Marxism
mailing list archive

Other Periods  | Other mailing lists  | Search  ]

Date:  [ Previous  | Next  ]      Thread:  [ Previous  | Next  ]      Index:  [ Author  | Date  | Thread  ]

Re: Aussie/NZ Imperialism





El 6 Oct 99 a las 19:29, Louis Proyect nos dice(n):

[Quoting Phil from NZ at first:]

> > It's dead easy in Australia and NZ to
> >whip up some hostility to the French or the US. The real
> >challenge is finding ways of exposing the imperialist
> >nature of our own ruling classes and their states.

> The hostility was not to the "French or the US". It was to
> nuclear war. The protests were not just happening in New
> Zealand. They were world-wide. [...] It was
> absolutely obligatory for Marxists to fight for unilateral
> nuclear disarment. If I was a Marxist in New Zealand in
> the 1980s, I would have pushed for this and against
> calling for some kind of equivalence between the west and
> the USSR.

[...]

> It is a serious sectarian mistake to denigrate this
> movement. If another like it arises, I would expect
> serious Marxists to act as the militant left-wing.

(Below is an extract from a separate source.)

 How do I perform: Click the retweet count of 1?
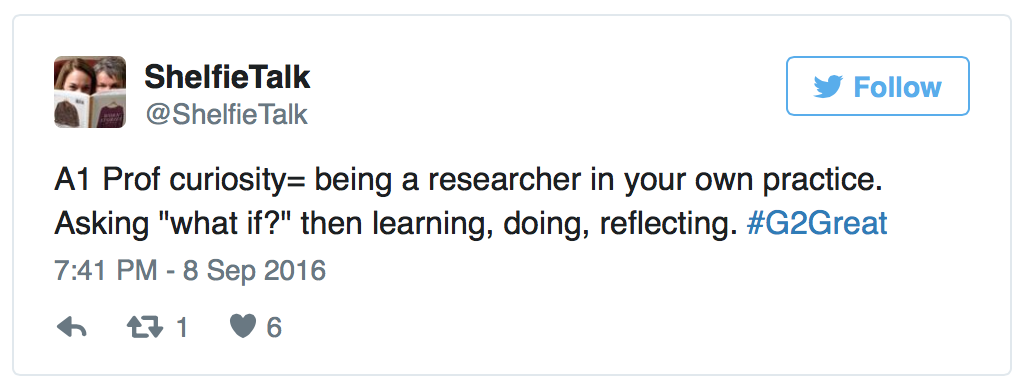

I agree fully. But it is also a serious sectarian mistake
not to take into account that the rejection to nuclear war
has a different meaning in different contexts. In the USA
it clearly points to the ultimate murderer of humanking,
that is the bourgeoisie, in the person of the American
bourgeoisie. In the fSU, the meaning could be quite
different, for example (I am just posing this as a
reasonable possibility, OK?) a way to weaken the decission
of the Soviet peoples to fight the imperialists to the last
consequences: "Yes, we do have the nukes, but we shall
never use them because they are ugly and toxic". In a Third
World country with enough technological development it may
imply a subtle attack against industrialization in general
(as the case was in Argentina). And in a minor imperialist
country where the bourgeoisie wants to establish its own
hunting ground within the larger scenario of the greater
powers, it may be a useful pretext for the bourgeoisie.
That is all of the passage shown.